Task objective: The lines to be copied are those below that contain "Select".
Supplied material: Begin
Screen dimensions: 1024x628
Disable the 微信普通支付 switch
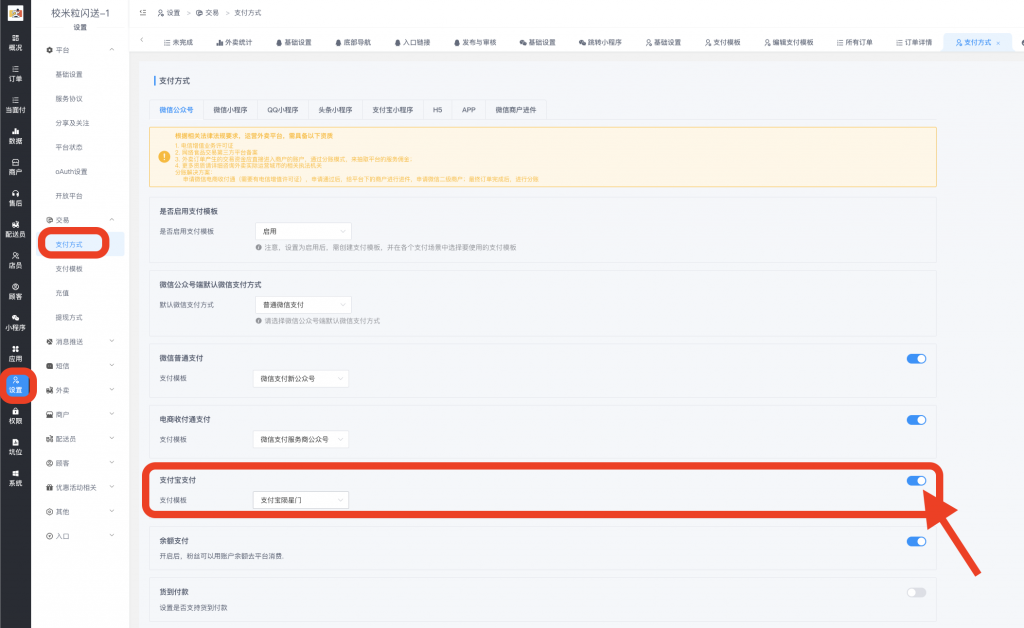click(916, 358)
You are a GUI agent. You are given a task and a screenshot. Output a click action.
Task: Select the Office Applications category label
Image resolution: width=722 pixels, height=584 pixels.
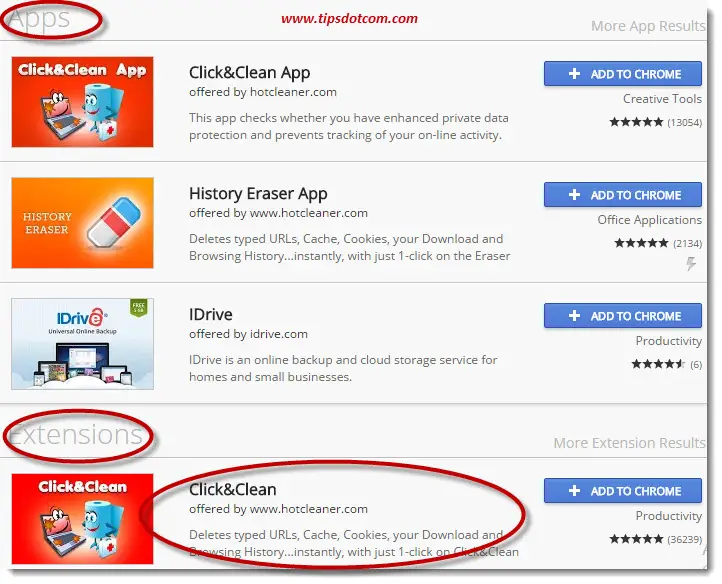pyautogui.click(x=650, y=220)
Supplied material: End
Supplied material: Begin
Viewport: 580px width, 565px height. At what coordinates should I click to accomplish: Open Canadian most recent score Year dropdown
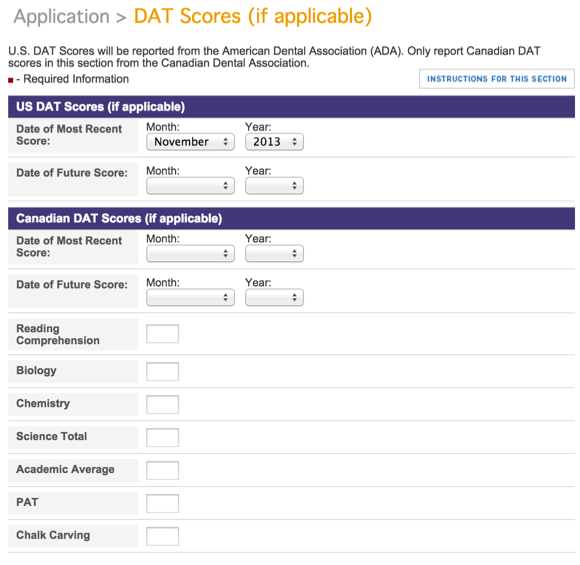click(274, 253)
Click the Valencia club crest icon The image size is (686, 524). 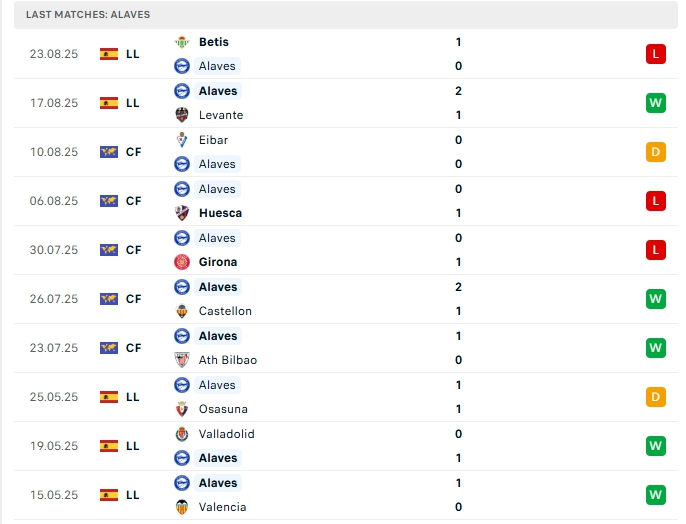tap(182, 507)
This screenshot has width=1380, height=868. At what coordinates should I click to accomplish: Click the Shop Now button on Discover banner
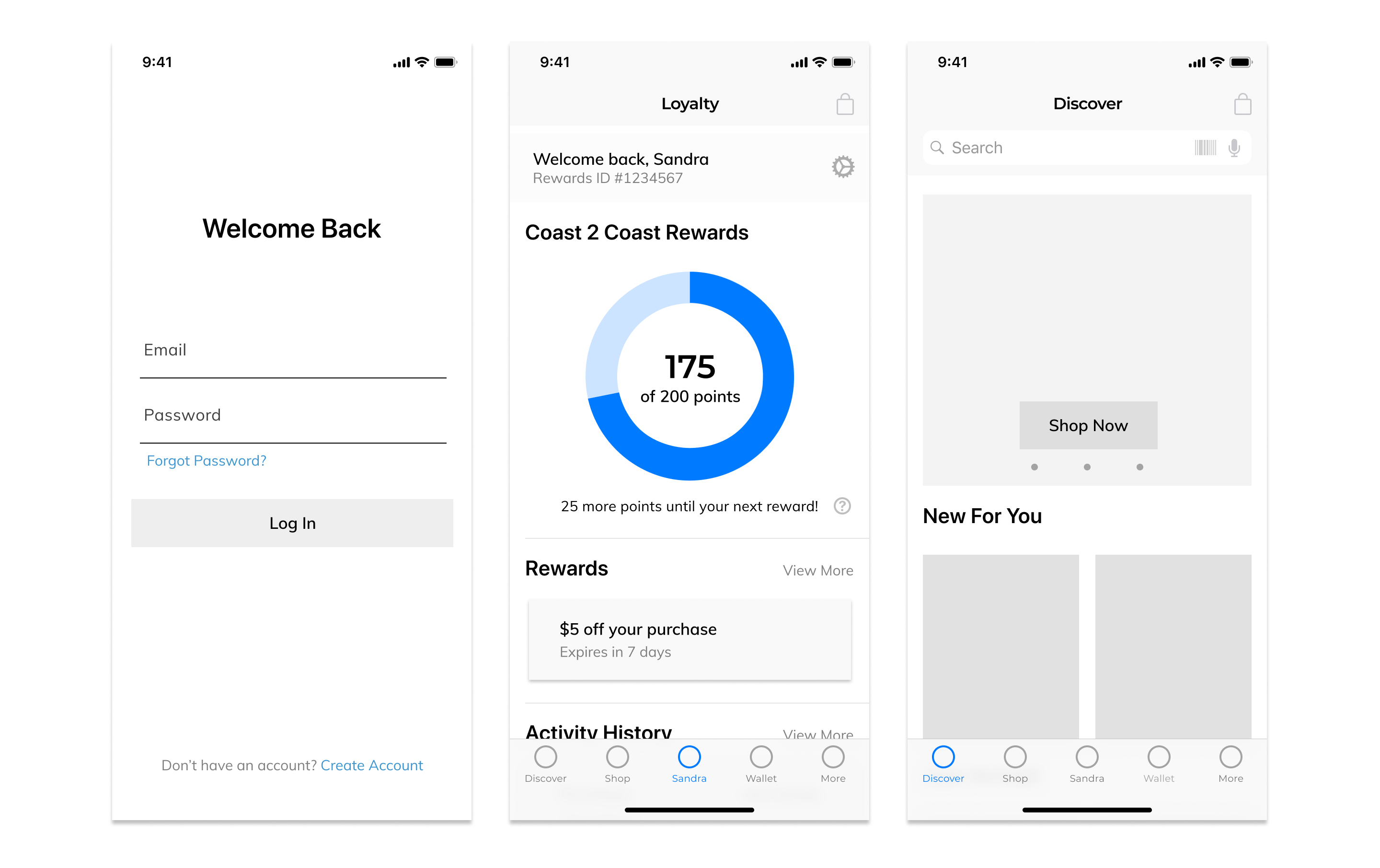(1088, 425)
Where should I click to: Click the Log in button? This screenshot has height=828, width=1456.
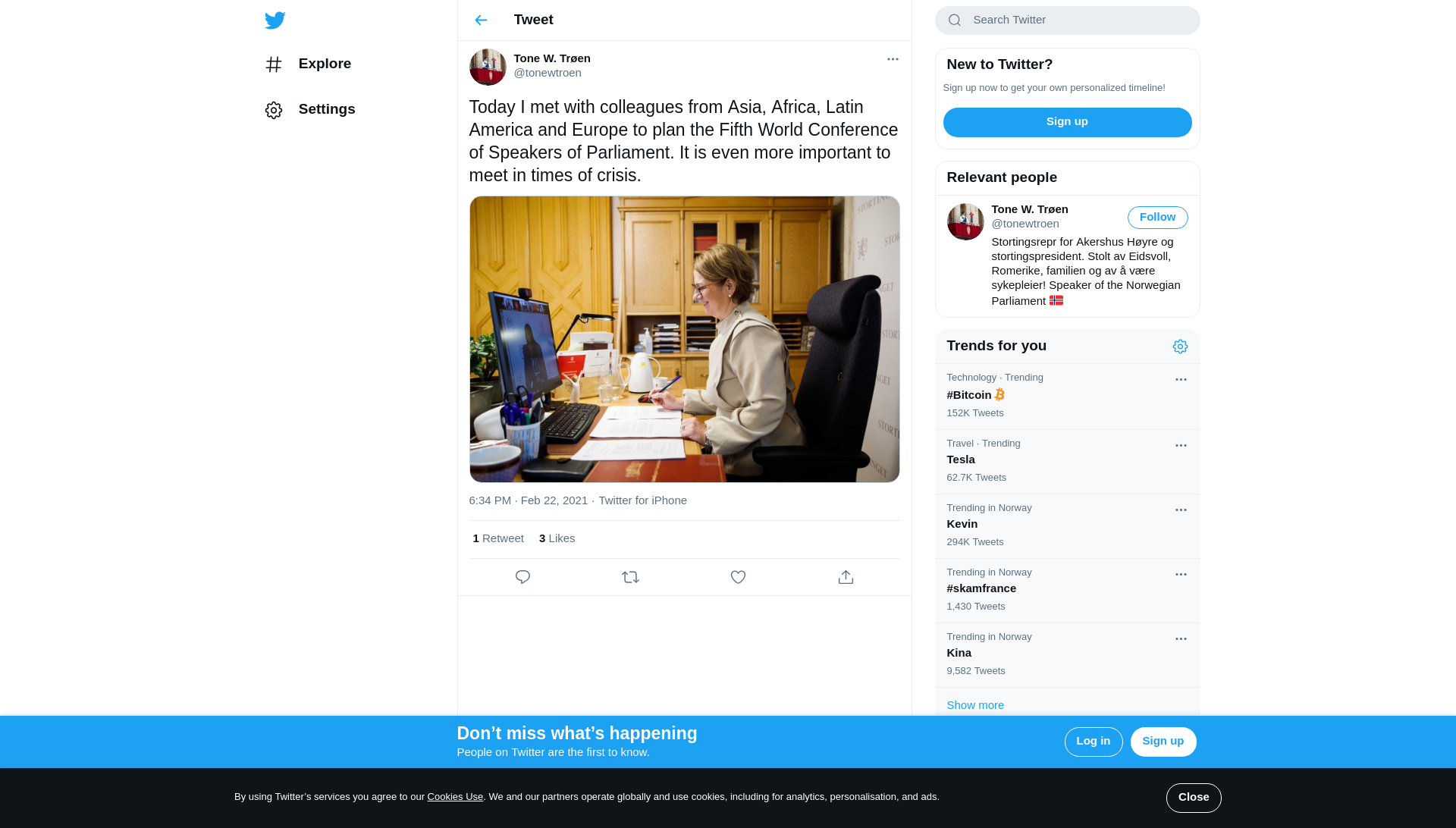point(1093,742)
Supplied material: End
Supplied material: Begin
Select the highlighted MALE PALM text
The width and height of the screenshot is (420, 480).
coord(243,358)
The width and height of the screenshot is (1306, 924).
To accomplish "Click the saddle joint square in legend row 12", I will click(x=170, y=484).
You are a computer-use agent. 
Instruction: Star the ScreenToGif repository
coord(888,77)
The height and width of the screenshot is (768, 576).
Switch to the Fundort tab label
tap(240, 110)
Supplied material: End
Finished exercise:
Task: Select the Office Applications category label
Select the highlighted MALE PALM text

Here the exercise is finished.